Uji
Nyali (tanpa) Subsidi BBM
Erkata Yandri, PERISET PADA SOLAR ENERGY RESEARCH GROUP,
KANAGAWA INSTITUTE
OF TECHNOLOGY, JEPANG
Sumber
: KORAN TEMPO, 2
Februari 2012
Memasuki
awal tahun 2012, isu subsidi BBM semakin menghangat. Dalam situasi produksinya
yang semakin menurun, konsumsinya justru semakin meningkat. Itu pun tidak
didukung oleh kemampuan kilang yang mencukupi. Akibatnya, setiap hari ada
sekitar 400 ribu barel BBM harus diimpor, umumnya dari hasil kilang negara
tetangga, Singapura.
Perlu
dicatat, beban subsidi BBM 2011, yang awalnya dianggarkan Rp 95,9 triliun, dan
kemudian dikoreksi menjadi Rp 129,7 triliun pada APBN Perubahan (APBN-P),
kemungkinan besar akan jebol menjadi Rp 160 triliun.

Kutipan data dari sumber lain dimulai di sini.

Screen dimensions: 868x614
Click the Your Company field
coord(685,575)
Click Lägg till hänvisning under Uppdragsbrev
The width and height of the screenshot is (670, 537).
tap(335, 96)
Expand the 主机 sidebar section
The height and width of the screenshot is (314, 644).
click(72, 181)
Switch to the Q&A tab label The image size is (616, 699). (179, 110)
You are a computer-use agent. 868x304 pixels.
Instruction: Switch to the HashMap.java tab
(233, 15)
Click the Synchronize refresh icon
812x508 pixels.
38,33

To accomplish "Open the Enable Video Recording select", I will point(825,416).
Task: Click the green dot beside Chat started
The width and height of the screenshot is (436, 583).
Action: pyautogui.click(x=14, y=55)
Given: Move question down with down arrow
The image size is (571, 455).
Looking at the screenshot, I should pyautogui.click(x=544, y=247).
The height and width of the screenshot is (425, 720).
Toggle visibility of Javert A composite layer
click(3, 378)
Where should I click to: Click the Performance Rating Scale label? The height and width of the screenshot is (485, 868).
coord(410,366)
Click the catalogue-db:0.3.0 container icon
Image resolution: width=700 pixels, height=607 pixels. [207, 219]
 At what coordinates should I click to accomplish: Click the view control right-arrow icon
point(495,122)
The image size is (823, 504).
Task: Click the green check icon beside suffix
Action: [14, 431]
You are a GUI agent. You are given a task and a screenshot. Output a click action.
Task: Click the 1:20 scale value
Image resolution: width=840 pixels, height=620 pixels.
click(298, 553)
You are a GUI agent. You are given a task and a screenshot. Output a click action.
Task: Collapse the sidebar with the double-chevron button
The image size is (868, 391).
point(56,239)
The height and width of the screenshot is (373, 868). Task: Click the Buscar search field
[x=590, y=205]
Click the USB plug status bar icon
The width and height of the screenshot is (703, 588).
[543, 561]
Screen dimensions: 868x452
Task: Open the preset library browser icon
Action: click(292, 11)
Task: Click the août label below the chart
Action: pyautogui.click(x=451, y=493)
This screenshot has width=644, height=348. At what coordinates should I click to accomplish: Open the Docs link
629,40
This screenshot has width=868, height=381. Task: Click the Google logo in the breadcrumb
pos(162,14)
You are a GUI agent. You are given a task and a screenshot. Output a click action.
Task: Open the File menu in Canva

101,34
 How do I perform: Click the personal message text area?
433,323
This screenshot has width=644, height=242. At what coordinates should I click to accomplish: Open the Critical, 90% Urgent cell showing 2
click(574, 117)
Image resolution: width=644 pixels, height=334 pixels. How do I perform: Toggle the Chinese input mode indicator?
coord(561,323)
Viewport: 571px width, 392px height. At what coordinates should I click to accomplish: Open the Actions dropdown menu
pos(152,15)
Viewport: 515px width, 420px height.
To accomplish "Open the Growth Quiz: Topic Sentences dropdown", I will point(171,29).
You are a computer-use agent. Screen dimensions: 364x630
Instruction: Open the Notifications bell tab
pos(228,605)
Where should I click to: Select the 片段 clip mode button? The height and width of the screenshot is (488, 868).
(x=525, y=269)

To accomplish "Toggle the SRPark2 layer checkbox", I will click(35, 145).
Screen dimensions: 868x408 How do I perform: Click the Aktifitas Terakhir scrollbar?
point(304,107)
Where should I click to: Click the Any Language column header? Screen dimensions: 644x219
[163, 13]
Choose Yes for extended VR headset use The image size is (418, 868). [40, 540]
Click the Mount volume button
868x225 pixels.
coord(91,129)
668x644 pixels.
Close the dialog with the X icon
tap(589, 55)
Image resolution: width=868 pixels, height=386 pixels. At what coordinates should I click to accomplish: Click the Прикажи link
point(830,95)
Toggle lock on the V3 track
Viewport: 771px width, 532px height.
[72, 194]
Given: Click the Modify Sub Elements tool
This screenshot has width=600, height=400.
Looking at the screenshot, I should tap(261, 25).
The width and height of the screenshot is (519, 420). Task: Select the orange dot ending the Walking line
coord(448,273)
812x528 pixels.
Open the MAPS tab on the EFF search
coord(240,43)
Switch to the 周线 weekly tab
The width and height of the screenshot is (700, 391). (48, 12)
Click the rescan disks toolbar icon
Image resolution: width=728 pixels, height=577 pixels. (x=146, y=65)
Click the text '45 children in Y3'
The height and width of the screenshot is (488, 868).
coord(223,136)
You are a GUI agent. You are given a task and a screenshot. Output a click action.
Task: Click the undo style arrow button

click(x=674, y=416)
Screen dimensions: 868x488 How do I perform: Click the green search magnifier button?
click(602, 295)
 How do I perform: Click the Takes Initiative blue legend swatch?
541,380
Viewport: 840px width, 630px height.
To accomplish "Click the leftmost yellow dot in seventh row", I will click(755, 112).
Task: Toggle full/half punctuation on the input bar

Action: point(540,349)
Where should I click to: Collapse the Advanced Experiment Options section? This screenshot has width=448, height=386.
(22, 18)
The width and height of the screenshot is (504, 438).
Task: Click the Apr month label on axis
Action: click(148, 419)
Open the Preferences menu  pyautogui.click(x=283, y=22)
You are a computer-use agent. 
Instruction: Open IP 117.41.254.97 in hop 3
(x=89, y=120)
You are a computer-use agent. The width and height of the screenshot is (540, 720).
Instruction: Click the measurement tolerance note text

Disparitas harga yang
sangat mencolok antara BBM bersubsidi dan non-subsidi dituding sebagai penyebab
utamanya, di samping juga lemahnya kontrol alokasi dan distribusi di lapangan.
Dengan
besarnya ketergantungan Indonesia terhadap minyak, berarti kita juga harus
sadar akan segala konsekuensi hukum ekonominya. Akibat pertumbuhan ekonomi dan
meledaknya populasi dunia dari tahun ke tahun, konsumsi pun meningkat,
sementara ketersediaannya semakin menipis karena tidak terbarukan. Perlu
dicamkan, Indonesia tidak ada apa-apanya lagi dalam hal minyak. Bahkan minyak
akan segera menghilang beberapa tahun lagi jika tidak ditemukan cadangan baru.
Jika
dilihat dari sikap hati-hati pemerintah dalam mempertahankan kebijakan subsidi
BBM, sangat memungkinkan angka 2012 akan semakin membengkak lagi.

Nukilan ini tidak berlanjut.